Fu tra i creatori della canzone italiana, Reginella, Signorinella.
Dimostrò possibile far teatro napoletano d'arte senza risate sguaiate o
singhiozzi impudichi. Scrisse epigrammi strepitosi. Tutta la sua vita,
tutta la sua arte, fu leggerezza. Prendete un episodio minimo, la corte
fattagli dall'attrice Dirce Marella. A un biglietto della signora - "Inseguimi,
sono l'ombra" - rispose "Non posso, tengo i calli": era il modo di
sdrammatizzare un rifiuto, perfino elegante nell'apparente prosaicità.

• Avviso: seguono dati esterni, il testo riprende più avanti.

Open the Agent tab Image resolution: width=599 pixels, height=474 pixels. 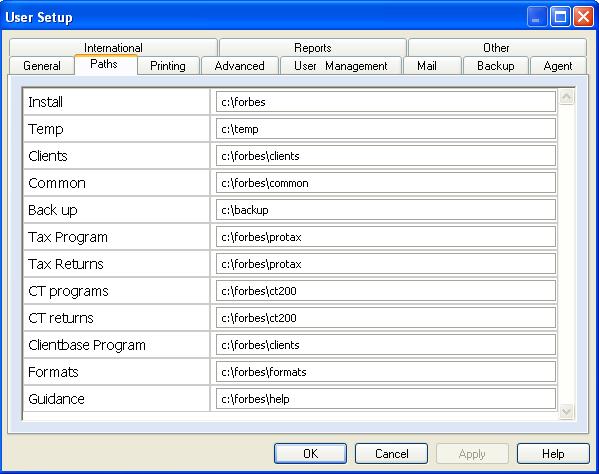coord(558,66)
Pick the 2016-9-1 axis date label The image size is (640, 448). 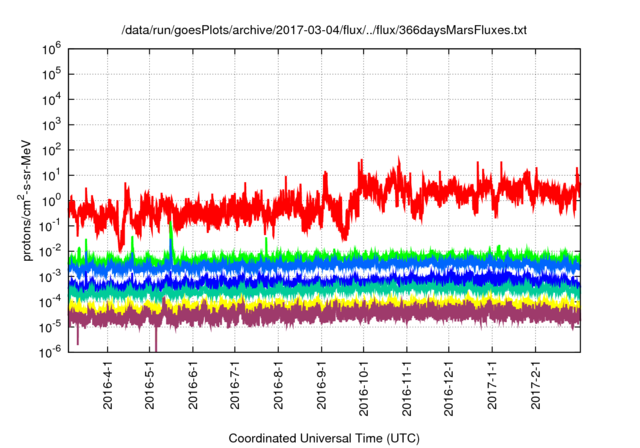321,384
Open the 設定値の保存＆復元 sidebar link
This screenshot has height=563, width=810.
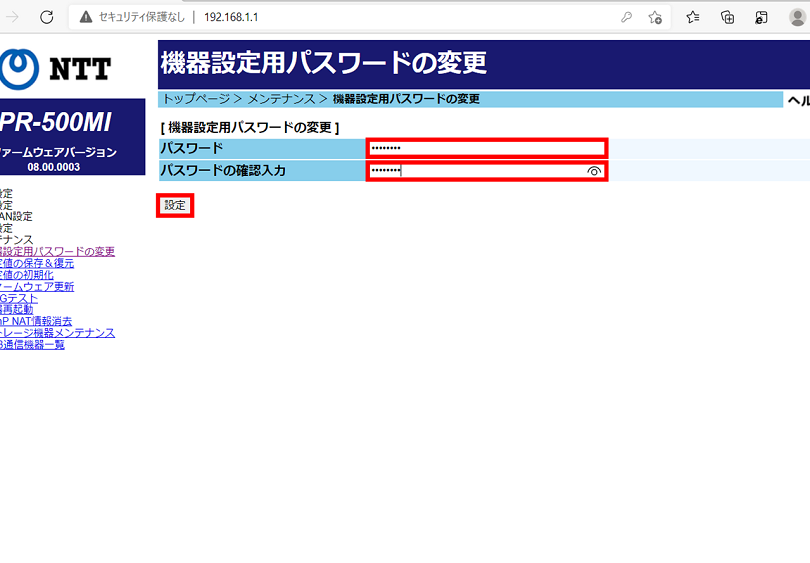(x=38, y=263)
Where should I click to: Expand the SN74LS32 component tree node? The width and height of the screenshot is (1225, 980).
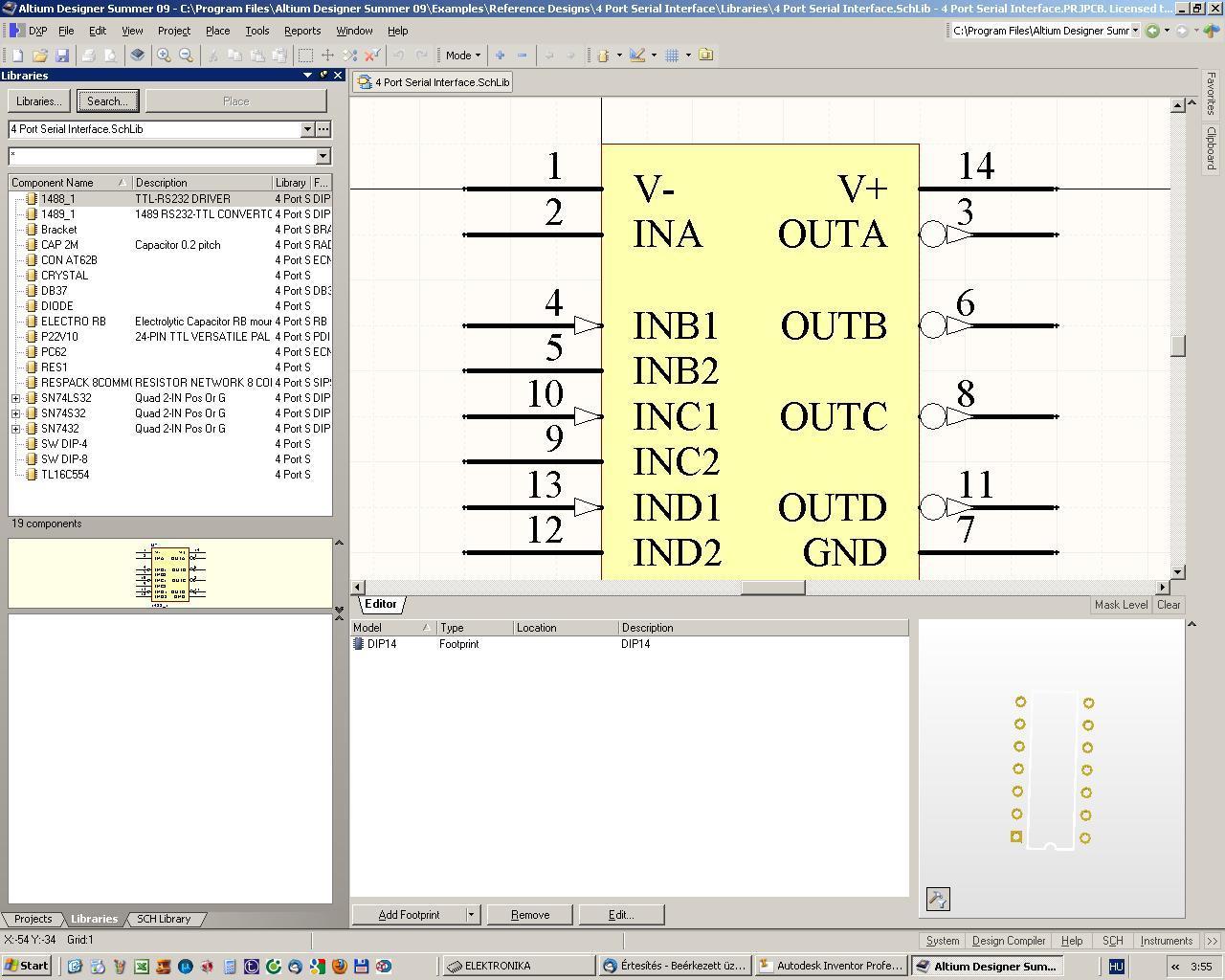[16, 398]
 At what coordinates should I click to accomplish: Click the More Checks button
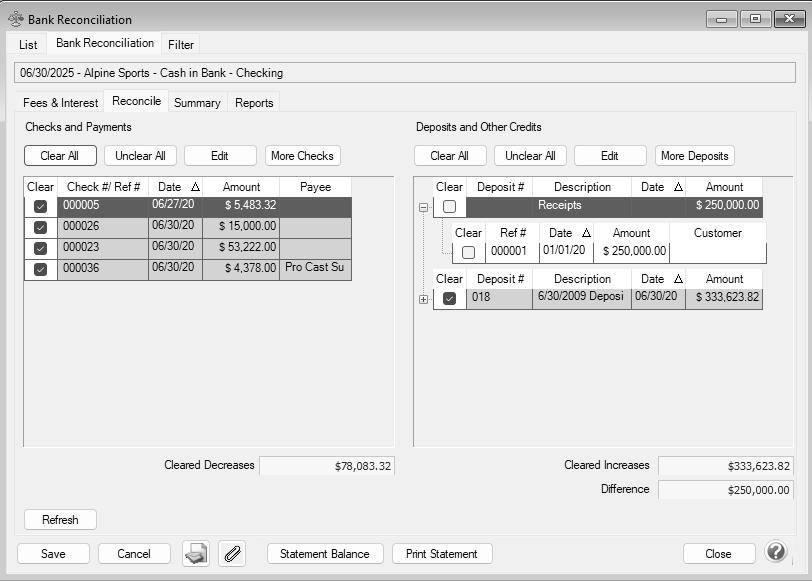tap(303, 156)
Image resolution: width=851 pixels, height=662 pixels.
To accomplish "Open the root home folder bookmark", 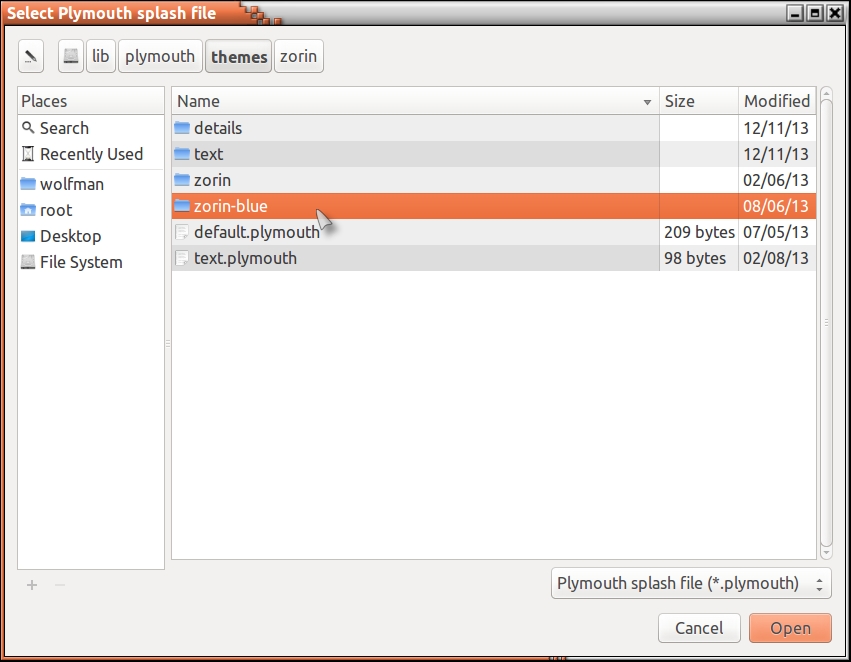I will pyautogui.click(x=56, y=210).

Uq él salotto di via Duomo il figlio Aldo conserva linee di un pentagramma
di Pietro Mascagni che, al pianoforte di casa, abbozzò un inno al lavoro e
chiese a Bovio di apporvi versi. Don Liberato scrisse: "O lavoratore, sii
benedetto / quanno te stienne 'ncoppa a nu lietto". Due versi, una lezione
di solidarietà per chi fatica, svestita di ogni retorica. Grande,
grandissimo.
Pietro Gargano
Copyright
(c) 2001 [Interviù]. Tutti i diritti riservati.
Web Master: G.C.G.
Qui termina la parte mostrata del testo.